Hinzu kommt, dass die Gasspeicher in Europa nach dem vergleichsweise kalten Winter 2020/21 noch nicht wieder komplett aufgefüllt sind. In Deutschland sind sie aktuell zu weniger als zwei Drittel gefüllt, wie auf der Datenplattform der Betreiber zu sehen ist. Vor einem Jahr betrug der Füllstand gut 94 Prozent. Auch in den meisten Jahren zuvor waren die Speicher vor Beginn der Heizsaison deutlich besser gefüllt als derzeit.
Die über ganz Deutschland verteilten unterirdischen Speicher gleichen vor allem im Winter Verbrauchsspitzen aus. An kalten Tagen werden bis zu 60 Prozent des Gasverbrauchs in Deutschland aus inländischen Speichern abgedeckt, heißt es beim Branchenverband Initiative Erdgasspeicher. Rund 23 Milliarden Kubikmeter Gas können in den Speichern gelagert werden. Das ist etwa ein Viertel der jährlich in Deutschland verbrauchten Erdgasmenge.
Warum in den Speichern derzeit weniger Gas ist als üblich, lässt sich nicht eindeutig sagen. Ausfälle und Wartungsarbeiten an der Gas-Infrastruktur in Europa hätten zur Folge gehabt „dass die Gasspeicher nicht so stark wie sonst üblich über den Sommer gefüllt werden konnten“, sagt etwa Eren Çam vom Energiewirtschaftlichen Institut an der Universität Köln. Der Essener Energiekonzern RWE verweist zudem auf das Auslaufen der Erdgasproduktion in den Niederlanden.
Auch der derzeit hohe Preis könnte eine Rolle spielen, weil die Unternehmen sich scheuen, zu viel teures Gas vorrätig zu halten. So hätten „die Annahmen des Marktes zur weiteren Entwicklung der Preise dazu geführt, dass in der bisherigen Einspeisesaison weniger Gas eingelagert wurde“, sagt ein Sprecher des Energiekonzerns Uniper, der über die größte Speicherkapazität in Deutschland verfügt, die derzeit zu etwa 88 Prozent gefüllt ist.

---

- **Pflichtaufgaben**
(a) Wie voll waren die Gasspeicher in Deutschland laut dem Textauszug über die Gasspeicher vor einem Jahr?
(b) Schreib aus dem Textauszug über die Gasspeicher den Teil ab, der mit den Worten „Warum in den“ anfängt und mit „in den Niederlanden.“ aufhört.

- **Gespeicherte Daten**
---

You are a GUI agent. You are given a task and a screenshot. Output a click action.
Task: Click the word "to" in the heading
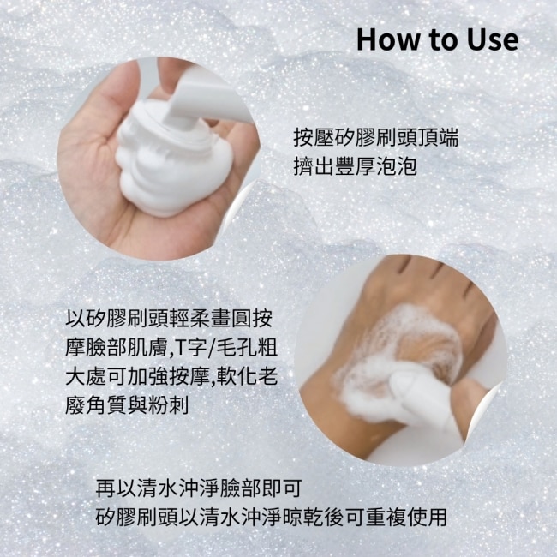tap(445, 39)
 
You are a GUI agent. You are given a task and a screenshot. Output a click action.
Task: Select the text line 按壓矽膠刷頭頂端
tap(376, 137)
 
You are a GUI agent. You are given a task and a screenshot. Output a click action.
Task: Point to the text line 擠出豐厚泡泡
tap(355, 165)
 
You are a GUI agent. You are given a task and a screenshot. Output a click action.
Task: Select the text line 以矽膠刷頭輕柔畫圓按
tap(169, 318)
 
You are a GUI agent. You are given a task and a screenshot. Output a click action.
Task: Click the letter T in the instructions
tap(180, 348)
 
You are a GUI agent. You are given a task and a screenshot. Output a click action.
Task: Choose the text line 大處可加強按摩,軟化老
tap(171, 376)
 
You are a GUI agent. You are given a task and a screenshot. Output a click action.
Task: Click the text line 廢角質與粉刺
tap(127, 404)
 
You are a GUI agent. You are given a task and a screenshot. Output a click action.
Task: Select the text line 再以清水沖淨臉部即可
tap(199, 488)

---

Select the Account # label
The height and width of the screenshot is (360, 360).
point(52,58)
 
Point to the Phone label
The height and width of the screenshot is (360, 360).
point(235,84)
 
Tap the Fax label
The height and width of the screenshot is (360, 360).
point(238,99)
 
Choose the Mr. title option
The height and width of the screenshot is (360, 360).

---

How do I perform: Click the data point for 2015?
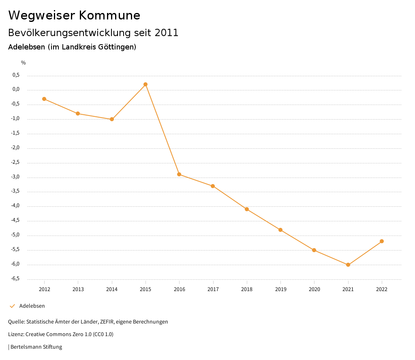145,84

---

- **Erwartete Antworten**
(a) Gut 94 Prozent

(b)
Warum in den Speichern derzeit weniger Gas ist als üblich, lässt sich nicht eindeutig sagen. Ausfälle und Wartungsarbeiten an der Gas-Infrastruktur in Europa hätten zur Folge gehabt „dass die Gasspeicher nicht so stark wie sonst üblich über den Sommer gefüllt werden konnten“, sagt etwa Eren Çam vom Energiewirtschaftlichen Institut an der Universität Köln. Der Essener Energiekonzern RWE verweist zudem auf das Auslaufen der Erdgasproduktion in den Niederlanden.